◆ Problem to solve ◆
Please extend the agreed statement of facts on the plaintiff's collision injuries and lost earnings, which appears below, beginning right after its last sentence.

◆ Text passage ◆
-*-*-
2. At the commencement of the trial the parties agreed upon a written statement of facts for adjudication in terms rule 33(1).
3. The defendant has conceded liability and is liable for 100% of the plaintiff’s proven damages.
4. The plaintiff sustained compression fractures of the vertebral bodies of the T11, T12 and L1 vertebrae in the collision.
5. At the time of the collision, the plaintiff was employed by a firm of attorneys as a junior bookkeeper at a salary of R5000 per month. She remains so employed and presently earns a package of R8806 per month.
6. But for the accident, the plaintiff would have continued in employment until the retirement age of 65 years. Having regard to the accident, the plaintiff will be compelled to retire at 55 years.
7. Prior to the collision in 2001, the plaintiff had enrolled at Damelin Graduate College and had successfully completed three subjects towards her BCom Accounting degree prior to the accident. The plaintiff enrolled for a further year of study in 2002 and effected payment of her fees. However, before the course began, the accident occurred. Subsequent to the collision, the plaintiff attempted to return to her studies but failed the two courses for which she was registered. It is improbable that the plaintiff will ever return to any further studies due to her injuries.
8. Subsequent to the accident in the period September 2002 to February 2005 the plaintiff undertook additional part time bookkeeping work on behalf of another firm of attorneys. She testified at the hearing that she earned R120 per hour in 2005 and worked about 40 hours a month. Her income from this source in July 2005 was in the amount of R4800 per month.
9. But for the collision, and without any further qualifications, the plaintiff would presently be earning an income from her employers of R10 000 per month. The amount that she is currently paid is less than this because the employer is obliged to accommodate her as a result of her injuries.
-*-*-
◆ Input data ◆
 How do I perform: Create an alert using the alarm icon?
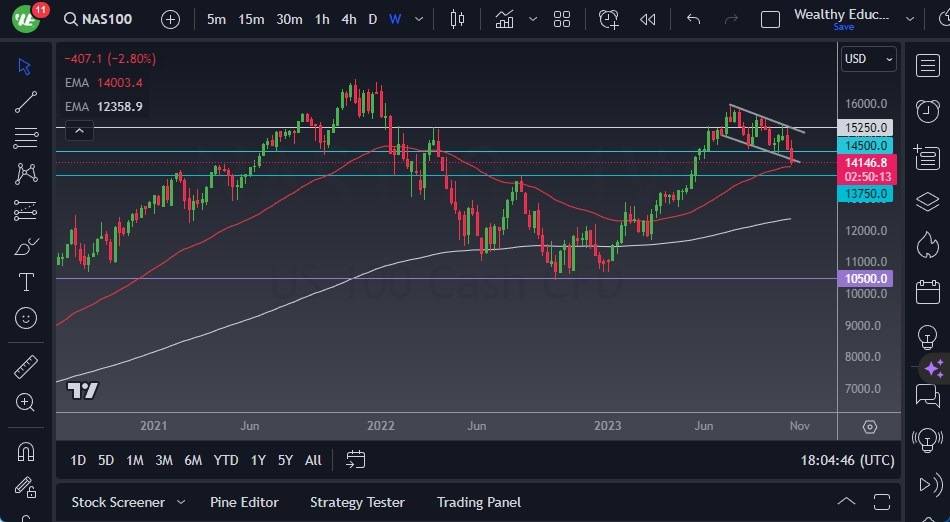tap(608, 19)
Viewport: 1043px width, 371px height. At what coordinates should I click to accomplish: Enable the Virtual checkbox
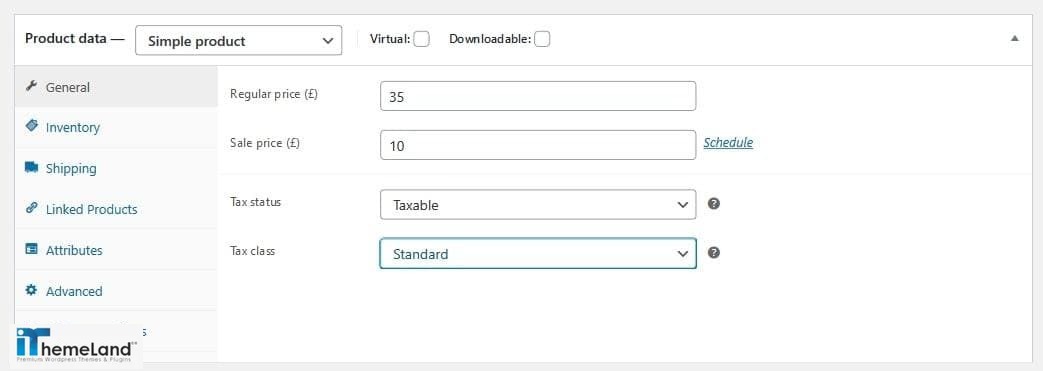(x=421, y=39)
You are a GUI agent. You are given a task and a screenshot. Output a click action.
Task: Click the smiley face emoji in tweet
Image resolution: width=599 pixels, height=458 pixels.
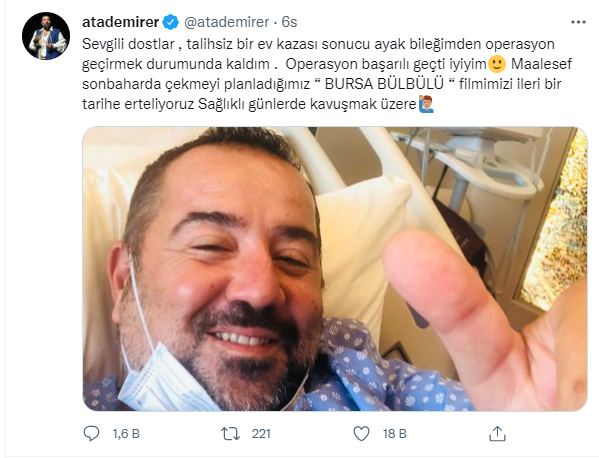pos(497,64)
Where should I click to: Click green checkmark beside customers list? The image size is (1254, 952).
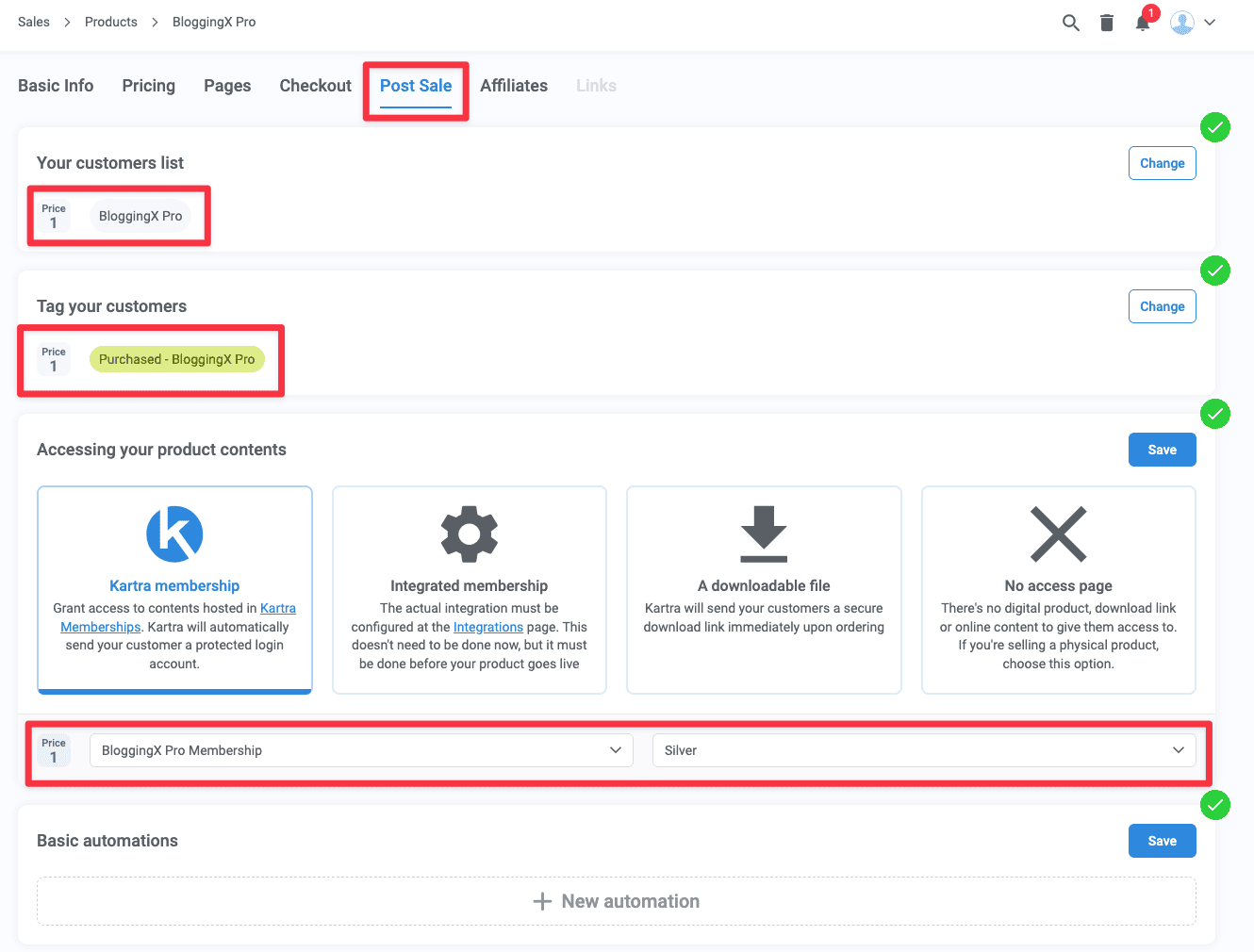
-*-*-
◆ Answer ◆
10. In terms of the expert opinion of the industrial psychologist who filed a report on behalf of the plaintiff, if the plaintiff had qualified with a BCom degree, she would have taken up a position at the C1 Patterson level and have progressed to a position at Patterson C4 level, progressing between levels at intervals of four years.
11. If the plaintiff did not proceed with her BCom, but merely obtained a lower qualification as a bookkeeper, she would have earned at the Patterson B4 level, progressing to the C1 level after two years and reaching the Patterson C3 as her ceiling. In his calculations regarding this scenario the actuary, who filed an opinion on behalf of the plaintiff, allowed for the fact that the plaintiff would have taken 24 months to qualify as a bookkeeper. Thus she would have only achieved the Patterson C1 grade in February 2007, and would have stayed at B4 grade from the date of the accident until then.
12. In consequence of the injuries sustained in the collision, the plaintiff’s income will remain constant until a retirement age of 55 years old, save for inflationary increases. The parties are in agreement that the gross-prospective value of that income, having regard to the accident, is R1,6 million.
13. The defendant has agreed to furnish the plaintiff with an undertaking in terms of section 17(4)(a) of the Act in respect of future medical expenses.
14. The defendant at an earlier stage made an interim payment to the plaintiff in the amount of R300 000 which was made up as follows:
1. Settlement of general damages R150 000.
2. Payment towards past medical and hospital expenses R25 000.
3. Payment towards plaintiff’s future loss of earnings R125 000.
15. The parties are in agreement that the balance owing in respect of past medical expenses is R29 061,78.
16. It was further common cause that the past loss of income is in the amount of R82 000.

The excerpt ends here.